Copy the entries from the start through the line containing "Looking at the screenshot, I should [40, 70].", including that line, without any changes.

++++ Provided material

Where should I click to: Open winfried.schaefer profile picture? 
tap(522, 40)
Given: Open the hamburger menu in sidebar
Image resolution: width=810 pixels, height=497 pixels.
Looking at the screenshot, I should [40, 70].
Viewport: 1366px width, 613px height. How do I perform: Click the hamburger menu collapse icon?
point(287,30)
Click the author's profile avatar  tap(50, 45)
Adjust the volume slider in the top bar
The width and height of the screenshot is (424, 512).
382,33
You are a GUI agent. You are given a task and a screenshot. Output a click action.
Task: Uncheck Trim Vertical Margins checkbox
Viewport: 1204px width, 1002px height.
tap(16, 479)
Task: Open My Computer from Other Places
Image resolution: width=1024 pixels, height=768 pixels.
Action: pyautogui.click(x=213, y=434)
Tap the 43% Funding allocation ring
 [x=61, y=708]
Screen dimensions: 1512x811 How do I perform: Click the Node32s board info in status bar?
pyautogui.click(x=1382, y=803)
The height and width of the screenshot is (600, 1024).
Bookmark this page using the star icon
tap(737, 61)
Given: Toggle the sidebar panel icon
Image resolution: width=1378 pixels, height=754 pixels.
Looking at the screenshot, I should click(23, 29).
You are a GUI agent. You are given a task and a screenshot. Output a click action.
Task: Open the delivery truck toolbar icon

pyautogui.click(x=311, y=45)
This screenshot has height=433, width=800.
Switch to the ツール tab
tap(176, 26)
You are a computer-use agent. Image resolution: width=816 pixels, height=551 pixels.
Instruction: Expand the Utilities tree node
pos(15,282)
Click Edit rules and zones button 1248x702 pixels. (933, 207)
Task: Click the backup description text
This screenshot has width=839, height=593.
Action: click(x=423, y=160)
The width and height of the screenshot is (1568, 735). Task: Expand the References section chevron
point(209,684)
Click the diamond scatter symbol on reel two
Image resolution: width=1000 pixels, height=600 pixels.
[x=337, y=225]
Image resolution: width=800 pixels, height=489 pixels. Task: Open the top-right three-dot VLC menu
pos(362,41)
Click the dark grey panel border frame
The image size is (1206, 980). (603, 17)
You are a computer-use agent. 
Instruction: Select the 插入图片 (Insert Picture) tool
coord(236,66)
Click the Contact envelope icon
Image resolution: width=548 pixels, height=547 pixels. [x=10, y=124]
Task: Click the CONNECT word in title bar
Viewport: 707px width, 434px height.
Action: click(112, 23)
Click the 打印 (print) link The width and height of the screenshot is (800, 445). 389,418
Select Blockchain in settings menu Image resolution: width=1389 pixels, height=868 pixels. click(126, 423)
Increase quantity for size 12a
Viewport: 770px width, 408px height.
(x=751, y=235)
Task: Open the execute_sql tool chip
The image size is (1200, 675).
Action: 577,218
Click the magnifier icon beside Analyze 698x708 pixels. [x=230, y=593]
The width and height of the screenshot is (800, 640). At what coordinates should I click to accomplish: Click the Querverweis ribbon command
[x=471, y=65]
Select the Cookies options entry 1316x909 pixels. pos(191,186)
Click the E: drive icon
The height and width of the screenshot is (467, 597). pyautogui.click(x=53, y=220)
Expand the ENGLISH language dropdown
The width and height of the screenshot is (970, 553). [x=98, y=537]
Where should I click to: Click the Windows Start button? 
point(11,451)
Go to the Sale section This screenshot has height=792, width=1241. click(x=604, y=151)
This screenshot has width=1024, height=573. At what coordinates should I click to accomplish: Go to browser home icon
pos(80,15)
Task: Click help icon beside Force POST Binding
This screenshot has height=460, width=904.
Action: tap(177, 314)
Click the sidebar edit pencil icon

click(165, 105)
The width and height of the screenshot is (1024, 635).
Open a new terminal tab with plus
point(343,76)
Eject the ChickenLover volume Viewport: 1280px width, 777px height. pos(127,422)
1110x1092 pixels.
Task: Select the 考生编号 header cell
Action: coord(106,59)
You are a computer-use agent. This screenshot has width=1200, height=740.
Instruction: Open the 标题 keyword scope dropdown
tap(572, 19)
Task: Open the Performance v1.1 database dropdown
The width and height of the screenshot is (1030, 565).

++++++++

_Task response:_
Where should I click to: Open winfried.schaefer profile picture? 
tap(522, 40)
Given: Open the hamburger menu in sidebar
Image resolution: width=810 pixels, height=497 pixels.
Looking at the screenshot, I should [40, 70].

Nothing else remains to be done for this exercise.